This story originally appeared on wbur.org
Part 2 of a two-part series. Here's Part 1.
Rodney Brooks is a "robot guy" with white wavy hair and an Australian accent that's hard to miss.
He has spent his entire career working on robots and artificial intelligence. He co-founded iRobot, which manufactures the Roomba vacuum cleaner in China.
But by around 2004, Brooks says he'd "noticed that labor wasn't as plentiful as it had been in China."
He says the country's one-child policy had devastated China's labor pool — and continues to hurt it. By 2040, China's workforce is expected to shrink by 90 million people, according to the World Bank.
"Everyone thinks China has an infinite supply of labor, but it doesn't," Brooks says.
He realized that cheap labor in China wasn't going to be around forever. "There was gonna be some disruption worldwide in manufacturing, which is one of the reasons I started this company," he said.
The company he's referring to is his latest venture: Rethink Robotics. It makes intelligent robots that can be used for simple repetitive manufacturing tasks.
Brooks says his first robot was designed for the United States market, but then he created a smaller robot called Sawyer — it's a red arm with grippers — and he took Sawyer to China.
"We saw that there was a labor shortage in China, and electronics manufacturing was not gonna move away from China, no matter what anyone says. So we went to where the market is," Brooks says.
A Big Deal In Beijing
Sawyer, a Rethink robotic arm, makes coffee for visitors at the World Robot Conference in Beijing. Rethink Robotics began selling the robots in China in the summer of 2016. (Asma Khalid/WBUR)
The Rethink Robotics booth was a big attraction at the World Robot Conference in South Beijing in August, where Sawyer was putting together electronic equipment.
Every few minutes, a commercial blared out from the sound speakers, advertising the robot's flexibility and safety.
On the other side of the booth was a robot making coffee, and that's where we met Tina Tang, who was working for one of Rethink's China distributors called Hunan Cothink.
She said Rethink is targeting the 3C market -- that's short for computer, communication and consumer electronics.
"We started to officially sell the robots in June of last year," Tang says in Mandarin. "Since then [until September], we’ve sold around 400 machines."
She says Rethink has sold robots to Foxconn; Amazon; BYD, the car manufacturer; and Wasion, China's biggest gas and electric meter company. A spokesman with Rethink Robotics would not confirm this information. He says the company does not publicly disclose sales numbers, nor does it comment on individual customers by name (without their consent) as a policy.

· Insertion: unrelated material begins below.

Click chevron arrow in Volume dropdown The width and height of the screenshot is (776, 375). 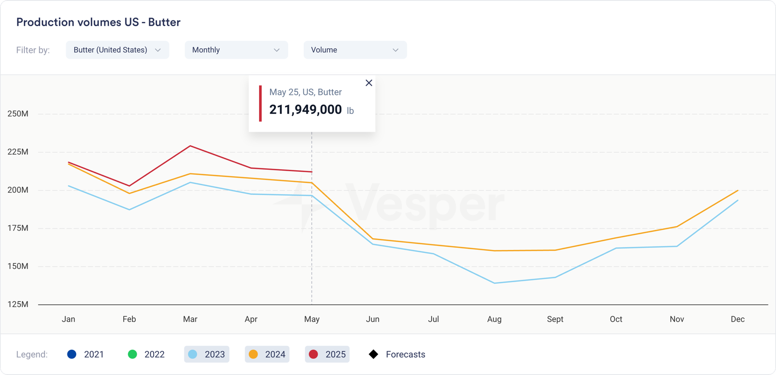point(395,50)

Tang says each Rethink robot arm in China costs about $45,000 (U.S. dollars).
"The price tag is a challenge," Tang says, "because there are more and more local robotic companies emerging, and they offer a better price."
This point on price is something we heard from both a Chinese researcher and a consumer electronics CEO.
The other criticism we heard is that although Rethink robots are technologically advanced, they're not necessarily practical for a Chinese industrial factory.
A young boy looks intently at a Rethink robot picking up a circuit board at the World Robot Conference in Beijing. (Asma Khalid/WBUR)
But there is still a massive appetite for robots among Chinese manufacturers. And there are also now massive Chinese government subsidies for domestic robotic companies.
The Chinese government is pouring money into robotics and artificial intelligence. President Xi Jinping has an ambitious plan called MadeinChina2025; the goal is to turn his country into a hub for advanced manufacturing through automation.
Tang says this policy is great, and it'll help shine a spotlight on robotics.
"But comparatively speaking," she says, "because Rethink is a foreign brand, it won’t get the same strong support from the government as the local brands."
Still, U.S. companies want in to the Chinese market. And the Chinese want them to come.
Finding Customers In China
Back in Cambridge, on the second floor of an old building in Central Square, there's a venture capital firm called InTeahouse.
The Boston-area is home to many VC firms, but this one is unusual.
Xin Liu runs InTeaHouse, and she grew up in Beijing. And her mission with this firm is to build a global network that revolves around China.
"If you need to raise money, if you need to find the market, if you need to find [a] partner in [a] China factory, we help you," she says.
This fall, for the second year in a row, InTeaHouse took about a dozen Massachusetts robotics companies on a tour through China to meet investors, customers and business partners.
Because while selling automation in America isn't always easy, in China finding eager customers seems to be no problem.
This story was made possible by the Bringing Home the World International Reporting Fellowship Program for Minority Journalists at the International Center for Journalists (ICFJ).
Lusha Chen contributed to the reporting of this story.